Last night, the federal government passed a bill temporarily preventing a default on its debt and ending the shutdown, which lasted 16 days.
CSU would have been impacted significantly, had a temporary solution not been reached, according to CSU President Tony Frank.
On the CSU campus, the shutdown most directly affected student veterans who were not receiving federal benefits and students attempting to apply for financial aid.
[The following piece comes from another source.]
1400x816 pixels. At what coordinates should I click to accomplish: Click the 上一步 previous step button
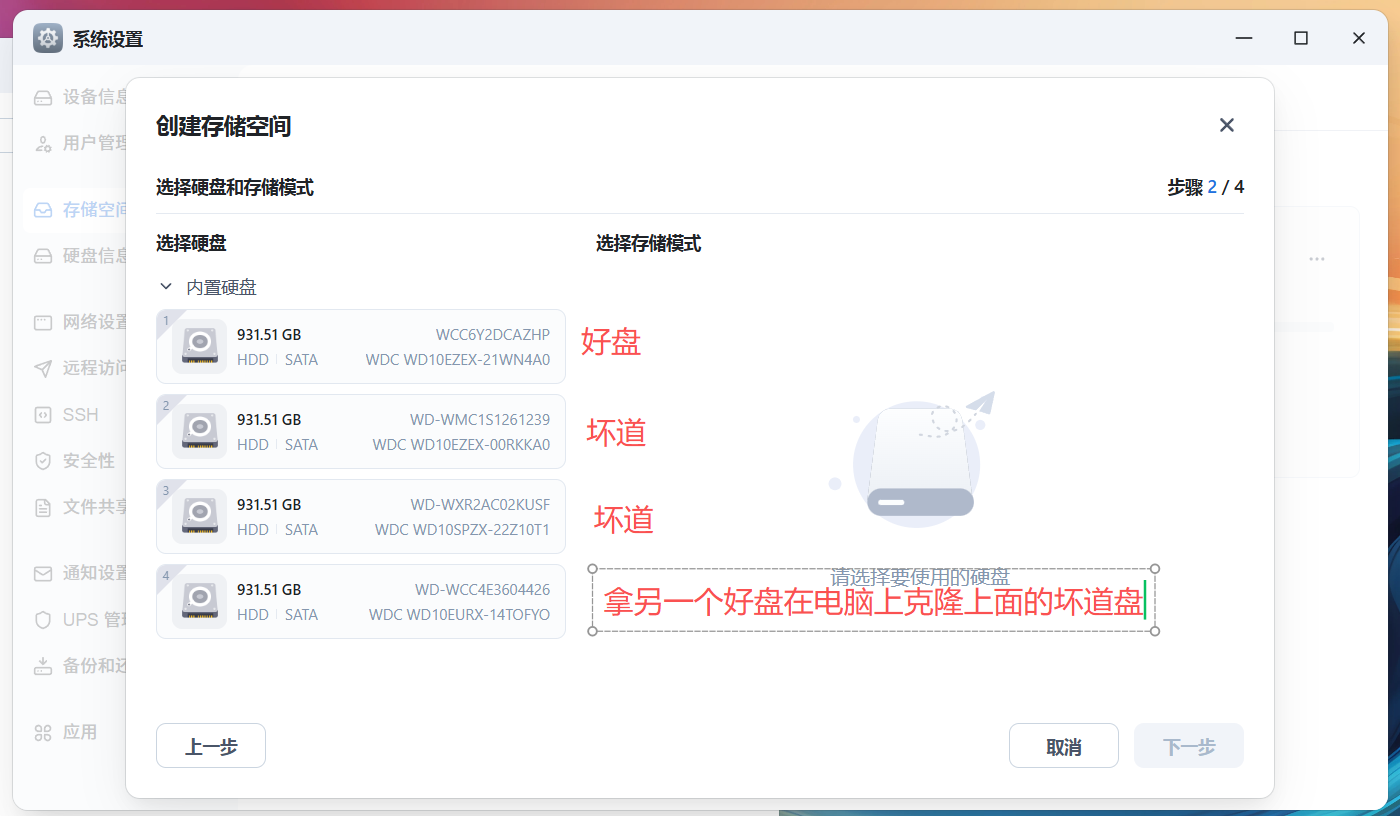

It also would have affected all university research that received federal funding.
A failure in passing the bill would have also had substantial economic impacts that would have affected the nation and spread through the world.
“We would be hurting the world economy, especially in developing countries,” ASCSU Senator Matt Laneto said. “I don’t see how we can be a world leader without being fiscally responsible ourselves.”
Political Science Professor John Straayer was pleased with the solution reached, but critical of the process leading up to the solution.
“I think its a good thing that they finally came to some resolution,” Straayer said. “But this whole process exemplifies the dysfunctions of Congress.”
According to Straayer, these dysfunctions originated from Republicans in Congress.
“The most immediate mess was created by the right wing, and mainly by the tea party,” Straayer said.
Because of this, Straayer said Republicans in Congress need to make change within their party’s strategies.
“I’m hopeful that the Republican party takes a lesson from this,” Straayer said. “If this episode triggers some move back to the middle from the Republican party, it would be great for the country.”
Though a temporary solution has been reached, the proposal extends until Jan. 15, at which time the debt ceiling debate may start again.